In “When Superman Learned to Fly” we encounter a Superman reaching towards and physically touching the objects that helped shape him into the man he is today, these last five years gone. We see him afforded a different vantage on those very first steps he took into a very different kind of future. Not only for himself, but for the entire planet. And we see him, needing to go even further back to standing on the cusp of an ever more fundamental change in outlook. The impact the Legion had on the young Clark that very first day, is how the seed of Superman’s future, their future was sown.
Heroes’ time-jumps and prophecies and painters who could see tomorrow turned out to be pure poetry. And “Five Years Gone” were perhaps the darkest cantos, a Baudelaire or more accurately, a Rimbaud. The idea of risk in not evolving could be more clear. “When Superman Learned to Fly”, presents a wholly other kind of superhero story–the high drama of devotion. Because of what Superman had become, there was a Legion in the future. The kind of future that could come back in time and save the young Clark not from the melodramatic path of villainy, but from the pure inertia of mediocrity. Because the fight is never against inner demons, but for the assumption of greatness.

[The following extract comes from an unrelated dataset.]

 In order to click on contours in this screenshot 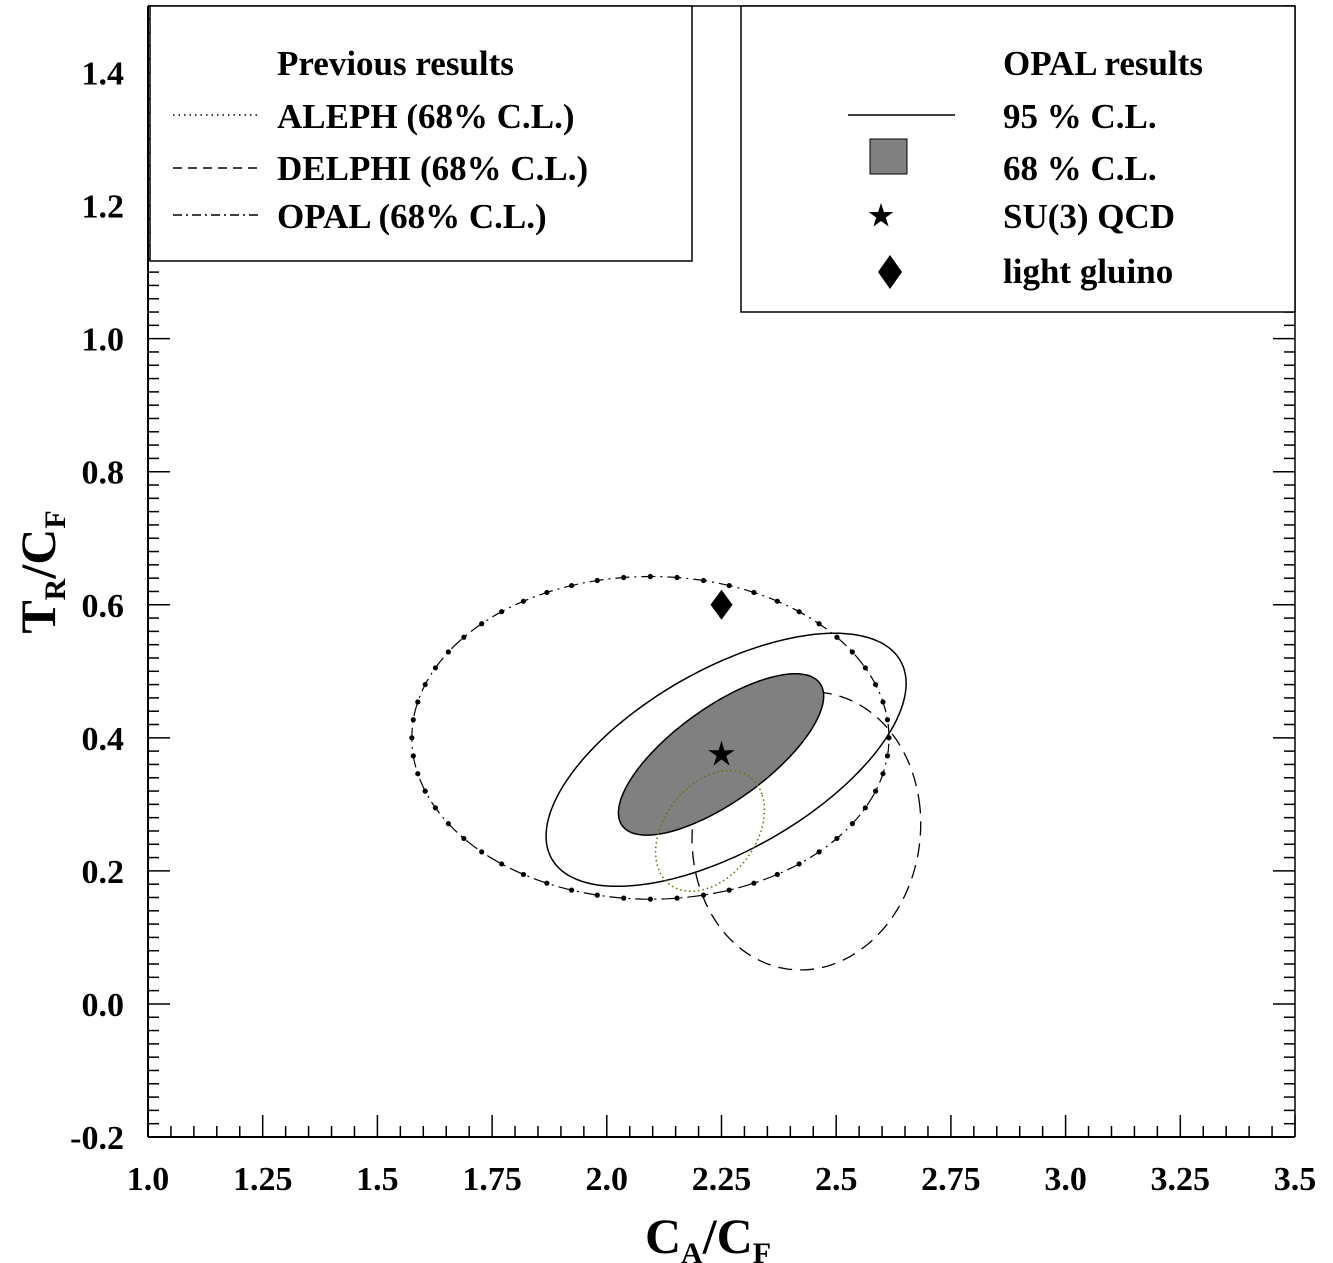, I will do `click(666, 772)`.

Go out and buy this book. Not because you’ll get Grant and Andy (Kubert, who vividly realizes the inner zany of a Superman story) to sign it. Not because you’ll store it away. Not because it will be worth more and more as the years go by. But because it will go with you forever. Because after just one reading, you’ll see the world through its prism, and you’ll be more, do more, whoever you are. And because, you’ll read it and reread it into the ground. And you’ll be wanting another copy for after.